Purchaser may (but shall not be obligated to) terminate this Agreement by delivering written notice of such termination to Sellers at any time prior to the expiration of the Approval Period, if, in Purchaser’s sole and absolute discretion, Purchaser decides not to consummate the purchase of the Property contemplated hereby.  In such event, this Agreement will terminate as of the date of such notice, and neither party shall have any further rights or obligations hereunder except for the Surviving Obligations.  If, in Purchaser’s sole and absolute discretion, Purchaser determines that it desires to consummate the purchase of the Property contemplated hereby, then Purchaser will give written notice thereof (the “Closing Notice”) to Sellers, prior to the expiration of the Approval Period.  In the event that Purchaser provides Sellers with the Closing Notice, then the Approval Period shall be deemed to have expired upon the date of Purchaser’s delivery of the Closing Notice and Purchaser will be deemed to have waived its termination rights under this Section 4.1.1, and the parties will proceed to Closing, subject to all other terms and conditions of this Agreement.  If Purchaser does not give Sellers the Closing Notice prior to the expiration of the Approval Period and has not previously terminated this Agreement by written notice to Sellers, then this Agreement automatically shall terminate upon the expiration of the Approval Period, and, in such event, neither party shall have any further rights or obligations hereunder except for the Surviving Obligations.  In either of such events terminating this Agreement, immediately following written request from Purchaser to the Escrow Agent,  the Escrow Agent shall return all of the Earnest Money to Purchaser, without the consent or joinder of Seller being required and notwithstanding any contrary instructions which might be provided by Seller.

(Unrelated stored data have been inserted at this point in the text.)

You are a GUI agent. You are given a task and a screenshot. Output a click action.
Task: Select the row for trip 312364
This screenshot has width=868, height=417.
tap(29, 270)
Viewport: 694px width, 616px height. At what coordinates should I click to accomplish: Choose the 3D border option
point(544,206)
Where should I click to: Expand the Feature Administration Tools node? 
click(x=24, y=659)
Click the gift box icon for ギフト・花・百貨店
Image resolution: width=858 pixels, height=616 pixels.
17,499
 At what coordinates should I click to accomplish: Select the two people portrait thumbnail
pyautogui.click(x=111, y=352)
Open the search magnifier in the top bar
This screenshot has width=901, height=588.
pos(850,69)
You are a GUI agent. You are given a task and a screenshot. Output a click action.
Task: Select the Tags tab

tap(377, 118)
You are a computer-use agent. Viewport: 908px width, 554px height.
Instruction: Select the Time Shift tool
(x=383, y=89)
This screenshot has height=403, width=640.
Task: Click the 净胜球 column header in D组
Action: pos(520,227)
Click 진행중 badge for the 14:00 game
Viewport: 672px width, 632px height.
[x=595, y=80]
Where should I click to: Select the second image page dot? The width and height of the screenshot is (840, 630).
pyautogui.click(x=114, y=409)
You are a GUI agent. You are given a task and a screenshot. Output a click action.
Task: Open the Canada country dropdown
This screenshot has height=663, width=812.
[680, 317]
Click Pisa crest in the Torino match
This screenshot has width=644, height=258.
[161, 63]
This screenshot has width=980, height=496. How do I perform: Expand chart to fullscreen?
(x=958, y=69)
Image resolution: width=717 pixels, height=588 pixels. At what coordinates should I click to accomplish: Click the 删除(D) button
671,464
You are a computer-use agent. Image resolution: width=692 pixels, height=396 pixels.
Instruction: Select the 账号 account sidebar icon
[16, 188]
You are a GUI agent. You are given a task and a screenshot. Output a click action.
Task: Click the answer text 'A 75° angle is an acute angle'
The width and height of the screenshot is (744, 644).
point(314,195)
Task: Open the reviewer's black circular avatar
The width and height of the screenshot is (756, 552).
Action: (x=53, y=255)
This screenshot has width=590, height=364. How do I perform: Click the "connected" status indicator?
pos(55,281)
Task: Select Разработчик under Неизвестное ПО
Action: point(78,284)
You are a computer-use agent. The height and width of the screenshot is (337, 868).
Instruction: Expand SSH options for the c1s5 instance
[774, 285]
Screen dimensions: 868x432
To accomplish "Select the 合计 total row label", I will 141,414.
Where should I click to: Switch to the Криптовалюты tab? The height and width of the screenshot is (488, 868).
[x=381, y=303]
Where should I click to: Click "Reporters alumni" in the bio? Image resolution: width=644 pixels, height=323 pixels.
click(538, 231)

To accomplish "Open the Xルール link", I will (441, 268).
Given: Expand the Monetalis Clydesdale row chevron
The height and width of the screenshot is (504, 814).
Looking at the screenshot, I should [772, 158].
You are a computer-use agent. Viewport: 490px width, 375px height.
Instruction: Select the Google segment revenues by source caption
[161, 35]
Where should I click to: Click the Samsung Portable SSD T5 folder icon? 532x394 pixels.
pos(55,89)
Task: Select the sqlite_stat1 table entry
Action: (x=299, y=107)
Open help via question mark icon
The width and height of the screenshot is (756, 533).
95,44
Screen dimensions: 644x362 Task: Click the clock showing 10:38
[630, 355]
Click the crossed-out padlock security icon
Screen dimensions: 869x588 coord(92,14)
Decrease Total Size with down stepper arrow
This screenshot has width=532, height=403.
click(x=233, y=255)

4.1.2Title Commitment.  Each Seller shall convey good and indefeasible title to  the Property to be conveyed by such Seller, as provided in Section 1.1, (as to each Seller, “Seller Property”) to Purchaser at Closing, subject only to the “Permitted Encumbrances” (defined below).  Within five (5) days following the Effective Date, each Seller shall obtain, at its sole cost and expense, and deliver to Purchaser, a separate title commitment for each Seller Property (collectively, the “Title Commitment”) for standard Texas forms of  Owner’s Policy of Title Insurance (each being referred to herein as a “Title Policy”) in the amount of its Seller Percentage of the Purchase Price, to be issued by the Escrow Agent on behalf of the Title Company at Closing, insuring good and indefeasible fee simple title to such Seller’s Seller Property, together with legible copies of all exceptions listed therein.  Purchaser shall have until ten (10) days following its receipt of the Title Commitment, legible copies of all exceptions listed therein and the “Survey” (defined below), to deliver to Sellers written notice of Purchaser’s objections to title (the “Title Objection Letter”).  Sellers shall have the right, but not the obligation, to cure Purchaser’s objections to title; subject, however, to each Seller’s obligation to remove all “Monetary Liens” (as defined below) as applicable to such Seller’s Seller Property by Closing.  Each Seller shall

 


 

notify Purchaser in writing within five (5) days following Sellers’ receipt of the Title Objection Letter concerning which title objections, if any, such Seller has agreed to cure.  In the event that Sellers do not undertake to cure all of the objections in the Title Objection Letter to Purchaser’s sole satisfaction (or do not timely respond to the Title Objection Letter), then Purchaser shall have the right for five (5) days after receipt of Sellers’ responses to the Title Objection Letter (or five (5) days following the expiration of the period within which Sellers were to so respond) to either (i) waive any such title objection in writing and proceed to Closing (in which event such waived title objections shall be deemed to be “Permitted Encumbrances”, as defined below), or (ii)  terminate this Agreement upon written notice to Sellers and receive an immediate refund of the Earnest Money, without the consent or joinder of Seller being required and notwithstanding any contrary instructions which might be provided by Seller in which event no party hereto shall have any further rights or obligations under this Agreement except for the Surviving Obligations.  Purchaser’s failure to timely terminate this Agreement shall be deemed to be a waiver of those title objections that Sellers have elected not to cure.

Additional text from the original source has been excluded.